* _EXCERPT PROVIDED_:
# # # # # # #

On February 17, 2010, many banks and financial institutions will, for the first time, become directly subject to the privacy and security provisions of the Health Insurance Portability and Accountability Act (“HIPAA”), and to the enforcement powers of the United States Department of Health and Human Services (“HHS”).  The Health Information Technology for Economic and Clinical Health Act (“HITECH Act”), passed as part of last year’s stimulus bill, extended HIPAA’s privacy and security provisions to business associates of covered entities.  Many banks and financial institutions will fall into this category by virtue of their provision of so-called medical lockboxes or medical banking services to healthcare providers or other covered entities under HIPAA that require them to handle personal health information (“PHI”).

# # # # # # #

* _SOURCE DATA_:
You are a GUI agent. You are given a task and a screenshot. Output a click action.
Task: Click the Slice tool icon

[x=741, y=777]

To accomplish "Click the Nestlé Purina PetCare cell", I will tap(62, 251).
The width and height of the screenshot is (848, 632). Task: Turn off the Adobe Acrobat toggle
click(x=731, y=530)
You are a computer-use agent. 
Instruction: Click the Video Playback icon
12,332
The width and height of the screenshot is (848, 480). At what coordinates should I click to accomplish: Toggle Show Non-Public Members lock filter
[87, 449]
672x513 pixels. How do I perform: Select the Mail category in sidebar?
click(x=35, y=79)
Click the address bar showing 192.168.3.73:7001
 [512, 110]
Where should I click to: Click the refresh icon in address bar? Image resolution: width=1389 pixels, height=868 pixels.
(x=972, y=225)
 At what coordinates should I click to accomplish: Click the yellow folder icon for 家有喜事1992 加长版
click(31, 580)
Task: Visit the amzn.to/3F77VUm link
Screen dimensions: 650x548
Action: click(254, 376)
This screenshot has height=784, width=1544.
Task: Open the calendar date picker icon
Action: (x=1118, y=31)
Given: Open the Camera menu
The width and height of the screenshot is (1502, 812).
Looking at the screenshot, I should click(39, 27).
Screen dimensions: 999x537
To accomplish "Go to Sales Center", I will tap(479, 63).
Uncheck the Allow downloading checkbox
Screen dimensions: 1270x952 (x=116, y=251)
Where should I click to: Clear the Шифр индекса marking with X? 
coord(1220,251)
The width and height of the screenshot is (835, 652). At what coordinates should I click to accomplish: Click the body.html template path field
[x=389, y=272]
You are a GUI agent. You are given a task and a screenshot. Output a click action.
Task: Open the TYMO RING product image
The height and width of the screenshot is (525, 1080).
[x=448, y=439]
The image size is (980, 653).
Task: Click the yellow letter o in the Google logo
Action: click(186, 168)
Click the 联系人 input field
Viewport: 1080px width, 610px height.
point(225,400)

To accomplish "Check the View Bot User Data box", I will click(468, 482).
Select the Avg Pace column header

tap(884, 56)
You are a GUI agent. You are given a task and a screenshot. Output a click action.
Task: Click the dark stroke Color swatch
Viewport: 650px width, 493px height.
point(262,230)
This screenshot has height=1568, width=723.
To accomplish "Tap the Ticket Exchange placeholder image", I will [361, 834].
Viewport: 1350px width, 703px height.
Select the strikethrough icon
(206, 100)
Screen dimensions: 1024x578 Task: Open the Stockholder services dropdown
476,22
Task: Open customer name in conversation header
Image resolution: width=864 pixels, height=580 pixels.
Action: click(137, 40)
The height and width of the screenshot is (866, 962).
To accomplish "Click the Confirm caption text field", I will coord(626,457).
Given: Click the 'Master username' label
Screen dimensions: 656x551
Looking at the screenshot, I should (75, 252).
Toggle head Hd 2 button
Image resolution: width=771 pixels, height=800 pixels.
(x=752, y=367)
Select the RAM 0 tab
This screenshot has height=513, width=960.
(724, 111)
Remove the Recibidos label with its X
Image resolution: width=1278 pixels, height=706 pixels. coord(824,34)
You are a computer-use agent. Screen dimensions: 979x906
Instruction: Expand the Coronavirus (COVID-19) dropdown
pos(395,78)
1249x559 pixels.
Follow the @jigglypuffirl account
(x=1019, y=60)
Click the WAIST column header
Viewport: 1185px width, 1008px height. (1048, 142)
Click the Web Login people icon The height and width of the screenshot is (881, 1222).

# # # # # # #

* _WORK INSTRUCTIONS_: In the excerpt on banks and HIPAA, what law extended HIPAA's privacy and security provisions to business associates of covered entities?

* _WRITTEN SOLUTION_: The Health Information Technology for Economic and Clinical Health Act (HITECH Act), passed as part of the stimulus bill.